**WORK TO BE COMPLETED**
Format the lines below as a Markdown table with the columns "No." and "Line", numbering each row and leaving out blank lines. Omit the pictures from the answer.

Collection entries

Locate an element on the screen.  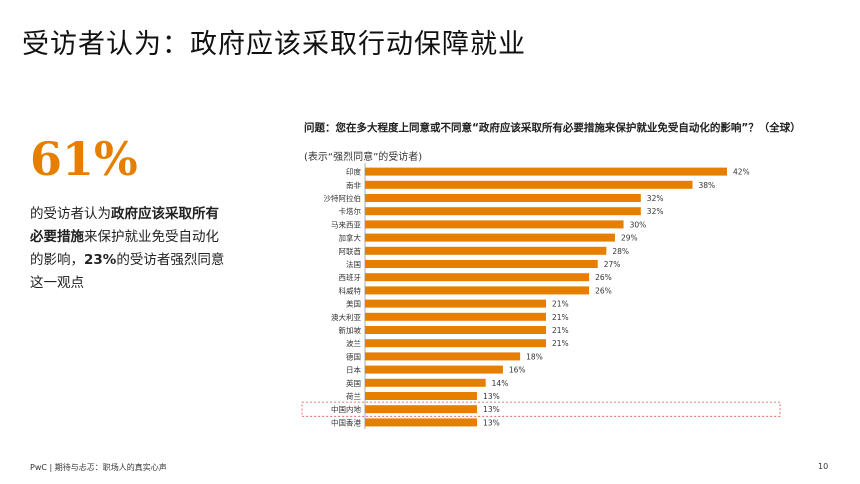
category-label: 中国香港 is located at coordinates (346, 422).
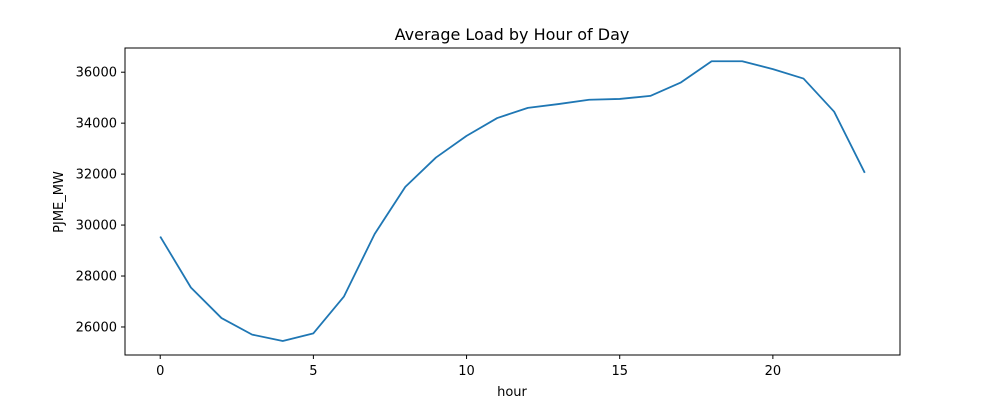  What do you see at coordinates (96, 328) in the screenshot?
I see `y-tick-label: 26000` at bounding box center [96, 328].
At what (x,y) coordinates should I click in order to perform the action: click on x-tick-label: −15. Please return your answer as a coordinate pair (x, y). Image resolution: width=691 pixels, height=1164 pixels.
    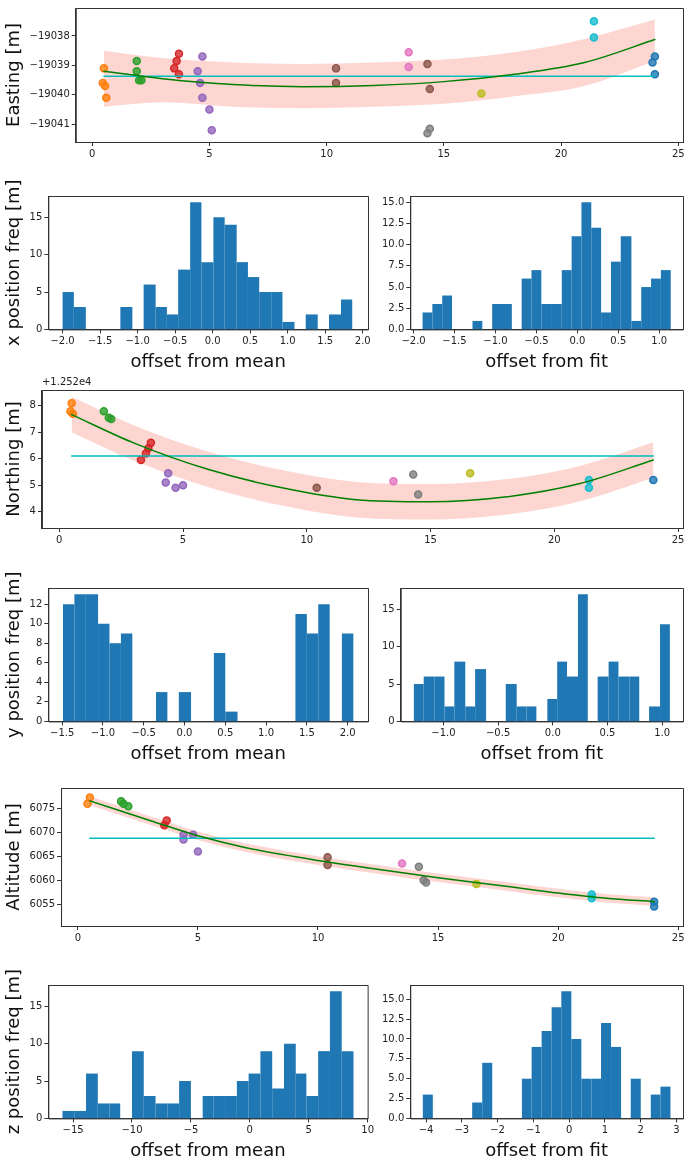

**EXERCISE SOLUTION**
| No. | Line |
|---|---|
| 1 | Locate an element on the screen.   |
| 2 | category-label: 中国香港 is located at coordinates (346, 422). |
| 3 |   What do you see at coordinates (96, 328) in the screenshot? |
| 4 | I see `y-tick-label: 26000` at bounding box center [96, 328]. |
| 5 | At what (x,y) coordinates should I click in order to perform the action: click on x-tick-label: −15. Please return your answer as a coordinate pair (x, y). Image resolution: width=691 pixels, height=1164 pixels. |